読み込むうちに、ときどき挟み込まれる「のである」がどうも普通とは違う。それが挟みこまれるだけで、文章がぎくしゃくと揺れる。視点が折り返されて光景が変わる。振り返って確認するような効果すらある。
 わたしの住んでいるのは南カリフォルニアの海岸沿いの、何万年か前に何か激しいことが起きたと思われる、凹凸の激しい土地である。ところどころに、刃物を使ってえぐり取ったようなキャニヨンがある。人間の手で均せないから、手つかずである。セイジが生え、サボテンが生え、ユッカが生え、コヨーテの棲みかがある。海岸の近くでは崖が切り立っているのである。
その麓をぐるりとまわって、道路が敷かれてある。車を走らせながら崖を眺めると、地層ができている。それぞれの層が、赤や黄色や白にくっきりと分かれている。それを見ていつも鷗外を思い出す。いや、鴎外の文体について考えていると、あの地層を思い出すのかもしれない。鴎外の文体には、ああいうふうに、言葉が、層になって見える。
 一番下に、生まれてからこのかた親と話してきた言葉がある。そだつ段階で話してきた津和野の言葉がある。東京に出て習いおぼえた言葉があるし、寄席で聴いた江戸言葉もある。貸本で読んだ書き言葉もある。それから中頃に、くろぐろとぶ厚く、漢文の層が横たわっている。それから西欧語がある。ドイツ語だ。英語もフランス語も、薄いがしっかりと層を作る。日本語の古典の詩歌や韻文が、それらを貫きとおしているのである。
 でも、それだけじゃない。鴎外の文章の中にときどき出てくる「のである」が、やっぱり怪しい。
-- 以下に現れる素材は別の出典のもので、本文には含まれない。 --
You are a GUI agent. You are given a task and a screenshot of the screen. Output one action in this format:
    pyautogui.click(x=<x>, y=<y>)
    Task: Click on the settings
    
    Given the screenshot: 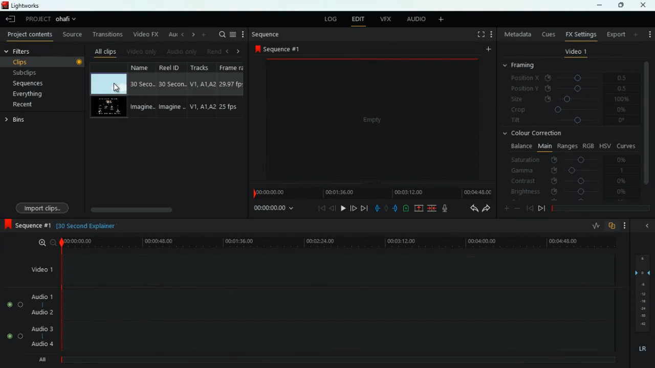 What is the action you would take?
    pyautogui.click(x=649, y=33)
    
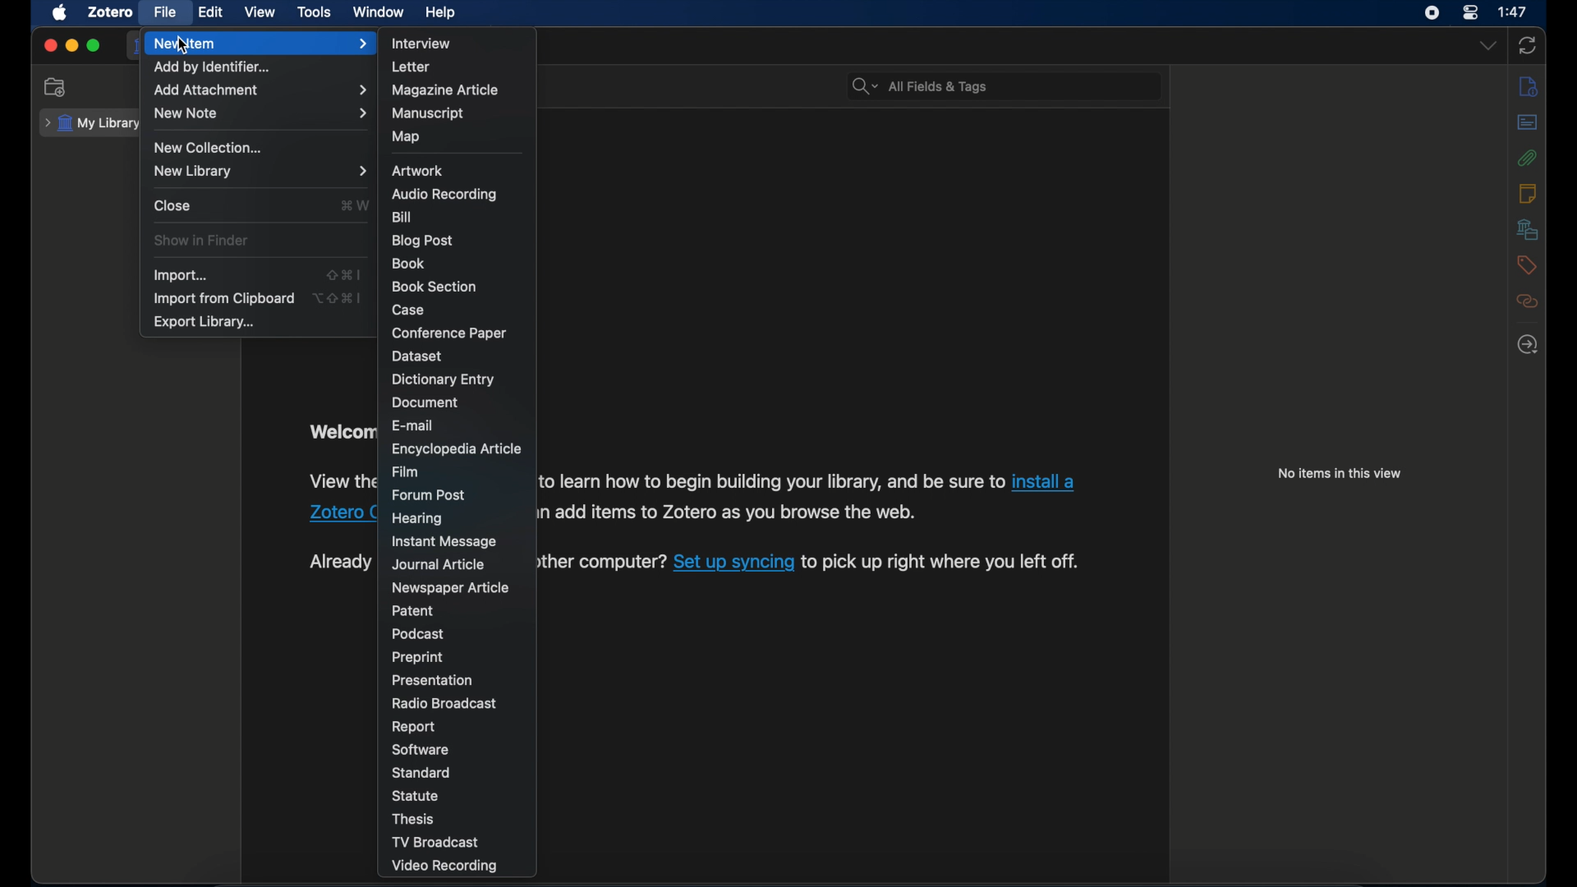  Describe the element at coordinates (73, 45) in the screenshot. I see `minimize` at that location.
この怪しさはまねができない。やってみたが、普通すぎる。こんなものじゃない。むりやりあてはめたまま、放り出したような「のである」なのである。

『切腹考』伊藤比呂美(文藝春秋)p30-31

それから、わたしはやっぱり戦後の教育を受けているので、現代かな遣いの方が心に沁み入る。それで、鴎外先生に無断で、旧かなのときは現かなに直した。現かなのときはそのまま捨て置いた。一つ一つ直していくと、気が遠くなるよな作業である。だからコンピュータの検索機能を使って「つて」を「って」、「やう」を「よう」などと置換していく。多く置換する言葉は、多く鴎外先生も使っておられる。「すべて置換」をclickして何十と出てきたときには、それを、喉や舌をとおして発語する鴎外先生の声が、まざまざと聞こえる。わたしはこの行為を「手読み」と名づけた。書きうつす以下音読以上の行為であった。声に指で触れ、指や腕の筋肉をとおして聴き取る行為であった。そうやって読むうちに、全身に、鴎外のリズムが沁みた。